Francisco Javier Irazoki

Cada año, al aproximarse el primer jueves de octubre, se difunden las quinielas con el nombre del posible ganador del Premio Nobel de Literatura. Tan puntuales como el error, acuden las protestas de varios escritores por ver en la lista de candidatos a dos supuestos intrusos: Bob Dylan y Leonard Cohen. Sin embargo, Cohen empieza siendo autor de libros. Con fondo de música de jazz, lee sus poemas en las fiestas universitarias, y a los veintiún años publica un volumen de versos.
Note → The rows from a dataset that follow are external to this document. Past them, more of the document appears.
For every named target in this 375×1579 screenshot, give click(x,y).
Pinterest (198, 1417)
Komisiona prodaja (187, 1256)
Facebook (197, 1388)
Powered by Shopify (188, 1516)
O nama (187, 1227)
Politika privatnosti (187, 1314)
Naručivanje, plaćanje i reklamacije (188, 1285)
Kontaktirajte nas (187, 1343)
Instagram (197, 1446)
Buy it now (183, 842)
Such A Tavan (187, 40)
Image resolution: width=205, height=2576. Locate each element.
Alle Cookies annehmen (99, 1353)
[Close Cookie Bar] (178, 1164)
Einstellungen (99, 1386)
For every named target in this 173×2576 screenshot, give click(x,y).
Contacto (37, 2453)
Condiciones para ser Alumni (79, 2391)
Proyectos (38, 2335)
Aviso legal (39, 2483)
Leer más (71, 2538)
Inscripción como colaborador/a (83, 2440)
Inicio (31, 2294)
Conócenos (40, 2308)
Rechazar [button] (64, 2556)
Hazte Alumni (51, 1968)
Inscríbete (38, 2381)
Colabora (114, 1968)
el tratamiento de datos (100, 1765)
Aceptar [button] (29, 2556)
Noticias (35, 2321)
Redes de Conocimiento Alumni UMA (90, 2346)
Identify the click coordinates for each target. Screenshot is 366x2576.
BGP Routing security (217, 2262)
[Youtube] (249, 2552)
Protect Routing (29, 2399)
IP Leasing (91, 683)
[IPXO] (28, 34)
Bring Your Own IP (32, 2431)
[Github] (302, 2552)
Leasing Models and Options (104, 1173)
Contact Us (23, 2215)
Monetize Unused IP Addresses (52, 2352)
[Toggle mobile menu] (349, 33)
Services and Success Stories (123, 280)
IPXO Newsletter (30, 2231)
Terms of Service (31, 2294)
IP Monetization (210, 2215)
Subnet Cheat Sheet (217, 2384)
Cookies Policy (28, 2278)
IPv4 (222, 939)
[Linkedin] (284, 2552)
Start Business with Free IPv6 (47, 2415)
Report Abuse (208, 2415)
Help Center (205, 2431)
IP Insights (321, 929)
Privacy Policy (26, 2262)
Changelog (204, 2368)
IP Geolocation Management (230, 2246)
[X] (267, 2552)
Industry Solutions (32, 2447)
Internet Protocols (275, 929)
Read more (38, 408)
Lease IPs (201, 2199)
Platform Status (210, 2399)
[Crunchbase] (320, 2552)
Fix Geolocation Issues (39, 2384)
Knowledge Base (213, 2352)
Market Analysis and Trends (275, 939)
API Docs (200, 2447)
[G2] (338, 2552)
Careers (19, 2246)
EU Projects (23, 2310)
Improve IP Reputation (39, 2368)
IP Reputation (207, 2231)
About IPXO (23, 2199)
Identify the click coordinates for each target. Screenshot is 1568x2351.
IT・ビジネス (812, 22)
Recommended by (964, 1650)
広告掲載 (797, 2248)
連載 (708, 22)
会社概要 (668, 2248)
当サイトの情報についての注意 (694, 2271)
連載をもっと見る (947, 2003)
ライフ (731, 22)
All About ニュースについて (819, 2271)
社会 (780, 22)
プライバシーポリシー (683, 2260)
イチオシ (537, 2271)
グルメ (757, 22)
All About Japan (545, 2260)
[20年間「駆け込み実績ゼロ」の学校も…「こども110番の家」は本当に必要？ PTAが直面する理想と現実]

Luego, habitante de una isla griega, Hydra, se consagra a la escritura. Los críticos le elogian la novela, las prosas satíricas, otro poemario que edita sin desenfundar la guitarra. Cumplidos los treinta años, agrega música a los textos. Las melodías le vienen de su madre, judía lituana que huye del estalinismo y enseña al hijo los cánticos religiosos. Lento y esmerado, se queda boquiabierto ante la rapidez con que su vecino Bob Dylan llena las páginas. Veloz pero con sustancia, el cantante de Minnesota impresiona también a Allen Ginsberg, quien encuentra en las estrofas del músico los hilos rojos que lo unen a los poetas de la Beat Generation. Viajan juntos, colaboran, se influyen. La poesía que contienen las canciones de Dylan agujerea la rigidez de no pocos simpatizantes. Abre una brecha de libertad en sus dogmas políticos. Por fin una muchedumbre de jóvenes escucha y canta composiciones con letras ingeniosas o profundas. ¿Motivos suficientes para el reconocimiento literario? Opino que Leonard Cohen y Bob Dylan merecen, sólo por calidad, cualquier gratitud. Sus palabras quitan las telarañas de los salones selectos. Entren y sírvanse el premio que quieran, señores juglares.